Un crujido, que sonó como si el mundo se partiera, hendió la noche. La luz gris de la gema llameó brillantemente. Reorx, acostumbrado a mirar el fuego de su forja, la luz que relucía en el cielo como una estrella roja, no pudo soportarlo y tuvo que cerrar los ojos. El Dictaminador gritó y se agarró la cabeza. Gimiendo de dolor, cayó al suelo. El altar, en el que la gema había descansado, se partió en dos.

Y entonces la luz se apagó.

El enano se arriesgó a abrir los ojos.

El altar donde la Gema Gris descansaba estaba oscuro ahora. No con una oscuridad normal, sino con una negrura terrible que no presagiaba nada bueno.

Reorx la reconoció: había nacido de ella.

Intentó moverse hacia adelante, con alguna absurda idea, hija del pánico, de reparar el daño causado, pero sus botas le pesaban más que el mundo que una vez forjó. Trató de gritar una advertencia a los otros dioses, pero su lengua parecía hecha de hierro y no se movió en su boca. No había nada que él pudiera hacer, nada salvo mesarse la barba por la frustración y esperar lo que venía a continuación.

La oscuridad empezó a cobrar consistencia y forma. Asumió forma de un hombre mortal, no como homenaje —como hacen los dioses cuando toman formas humanas— sino con salvaje mofa. Era un hombre exageradamente desarrollado y cebado. De la oscuridad salió un gigante que creció y creció hasta superar la altura de los pinos.

Iba vestido con armadura hecha de metal fundido. Su cabello y barba eran fuego chisporroteante. Sus ojos, pozos de negrura, en cuyas profundidades ardía la ira.

Reorx cayó, tembloroso, de rodillas.

—¡Él! —musitó el enano con sobrecogimiento.

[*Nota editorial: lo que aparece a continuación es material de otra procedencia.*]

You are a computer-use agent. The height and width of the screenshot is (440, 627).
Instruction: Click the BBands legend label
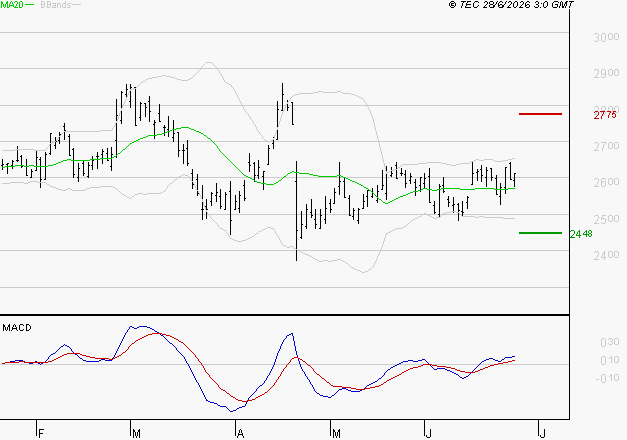[x=56, y=5]
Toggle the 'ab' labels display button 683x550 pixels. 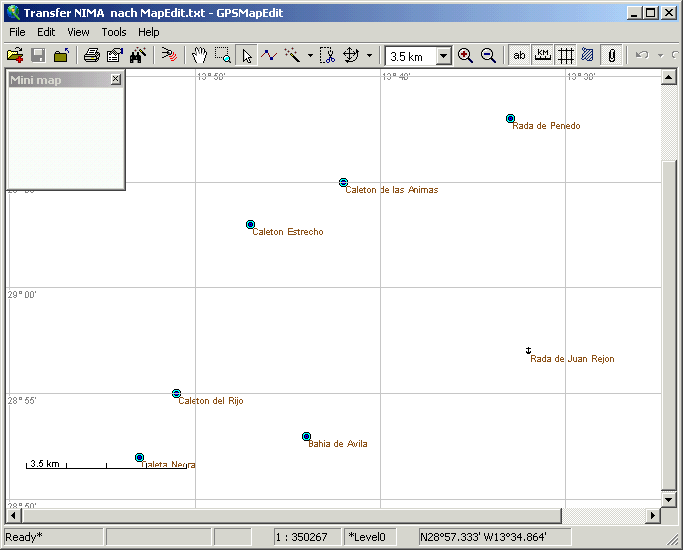(519, 56)
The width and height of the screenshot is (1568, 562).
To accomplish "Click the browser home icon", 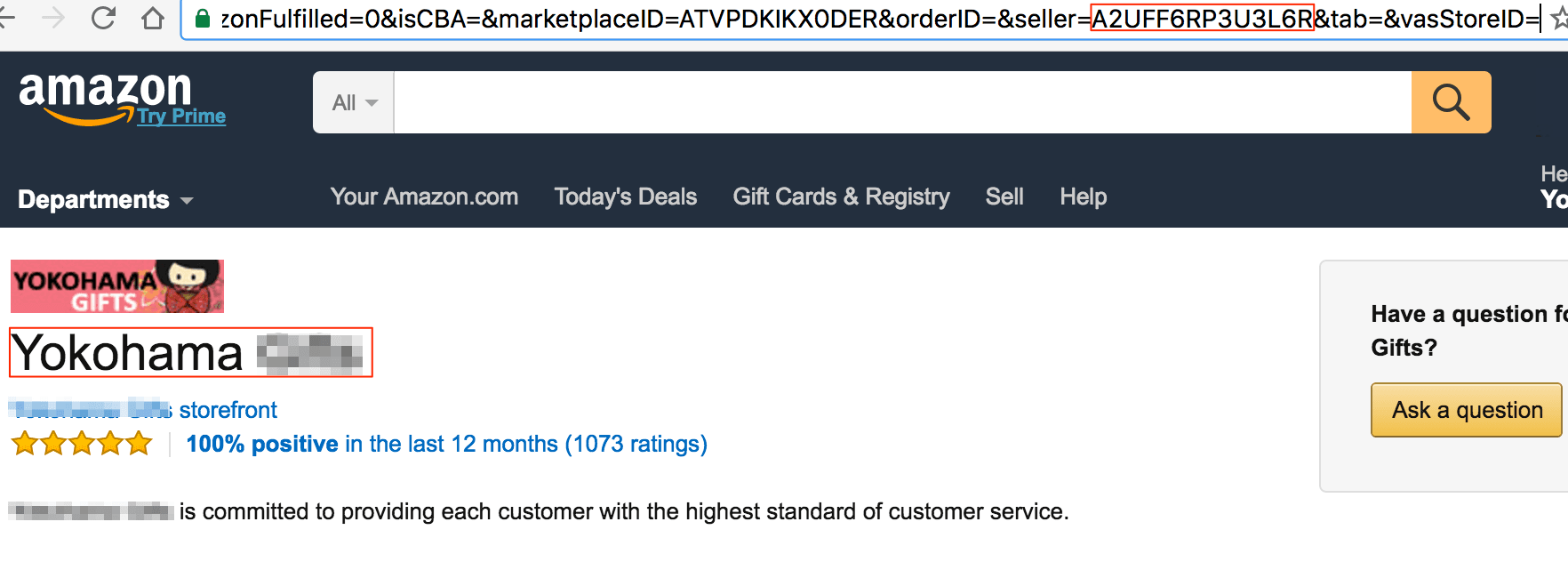I will (153, 18).
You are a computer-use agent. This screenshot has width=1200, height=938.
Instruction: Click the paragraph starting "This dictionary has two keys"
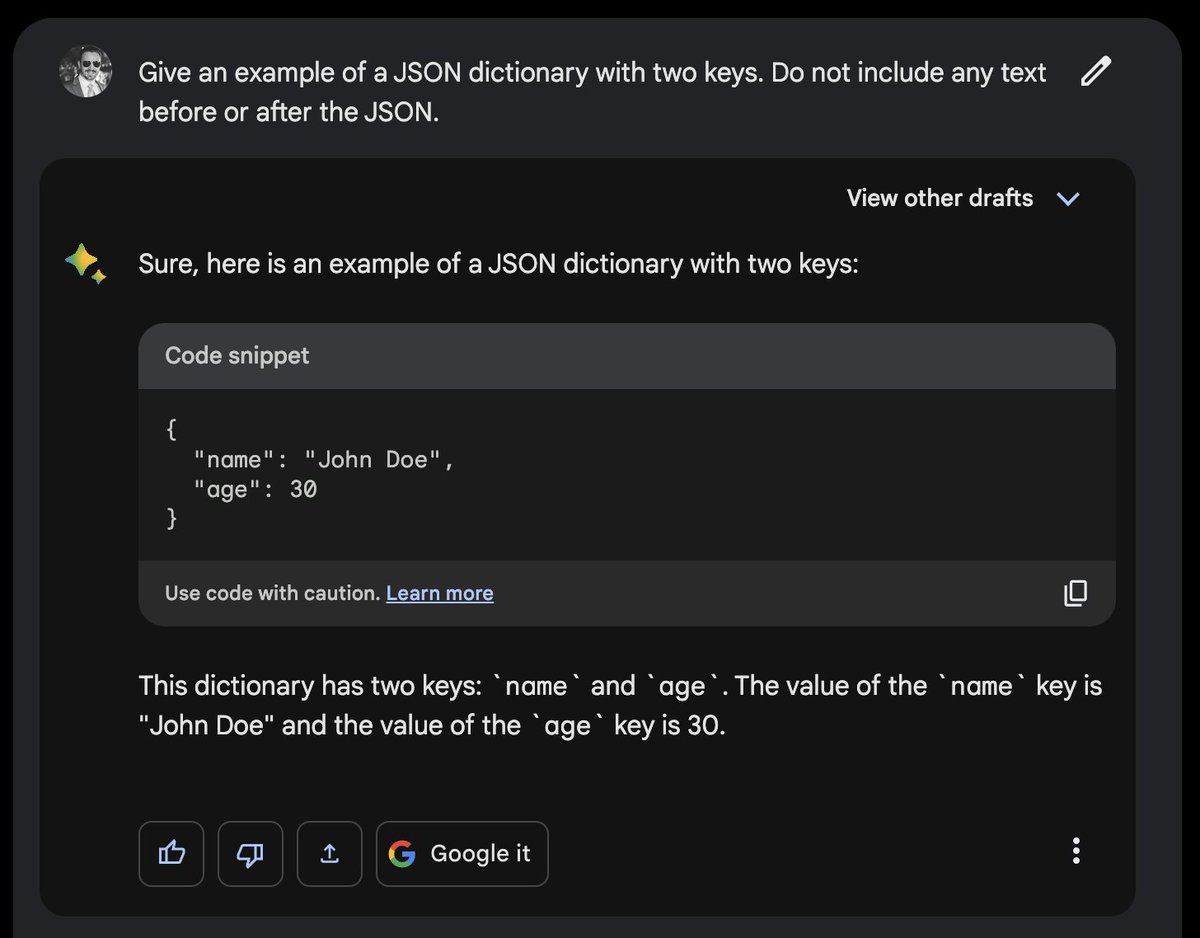[x=620, y=705]
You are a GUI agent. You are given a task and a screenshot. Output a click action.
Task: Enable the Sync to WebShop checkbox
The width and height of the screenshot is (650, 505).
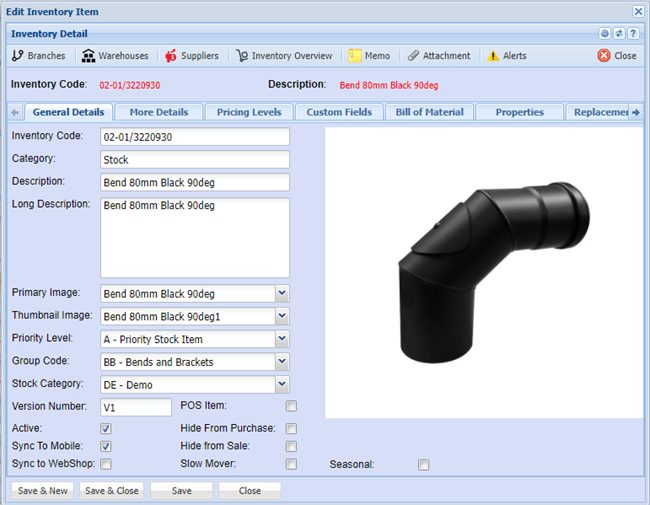pos(106,464)
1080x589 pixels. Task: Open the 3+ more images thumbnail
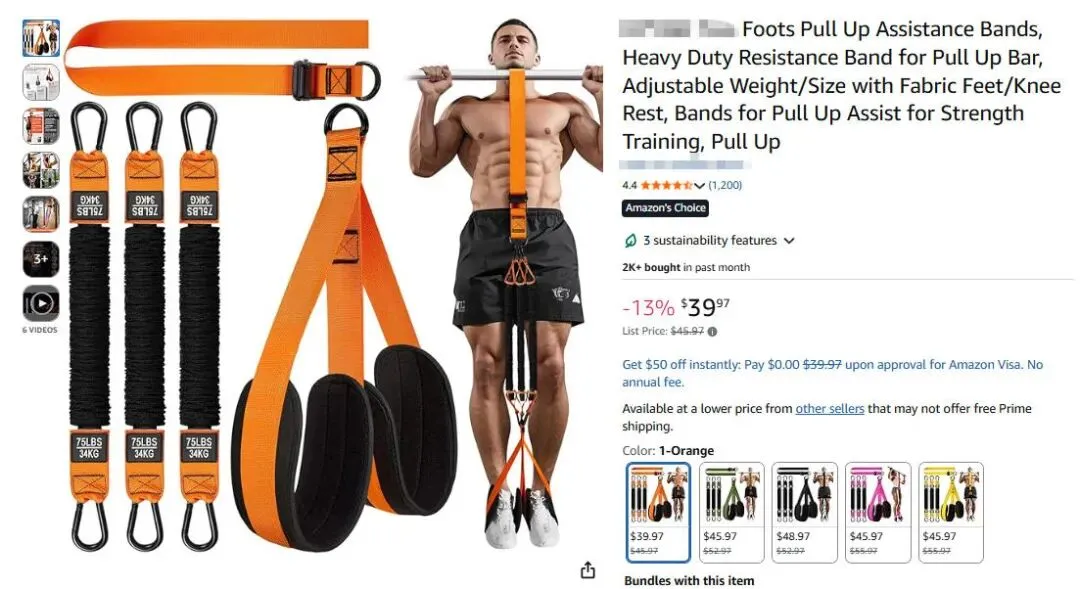[41, 259]
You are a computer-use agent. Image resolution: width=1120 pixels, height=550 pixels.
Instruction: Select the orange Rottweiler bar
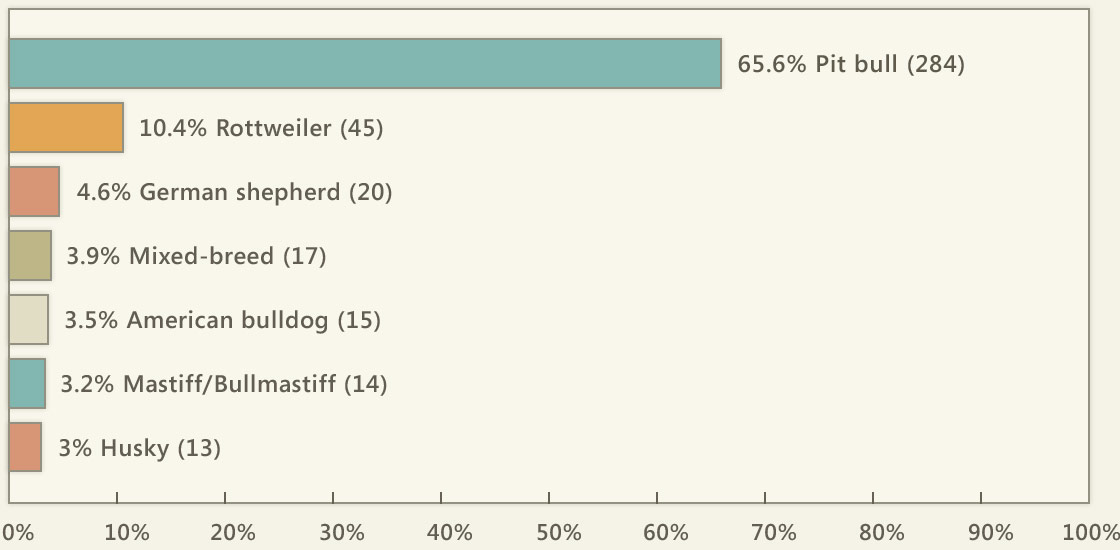pyautogui.click(x=66, y=128)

El gigante bramó triunfalmente. Extendió y alzó los brazos, rompiendo las ramas de los pinos como si fueran de paja. Las puntas de los dedos rozaron las nubes, desgarrándolas en jirones. Las estrellas, las constelaciones, titilaron de terror.

—¡Libre! ¡Libre por fin de esa infame prisión! ¡Ah, mis queridos hijos! —El gigante abrió los brazos mientras miraba las estrellas, que temblaban ante su presencia—. ¡He venido a visitaros! ¿Dónde está esa bienvenida a vuestro padre? —Soltó una risotada.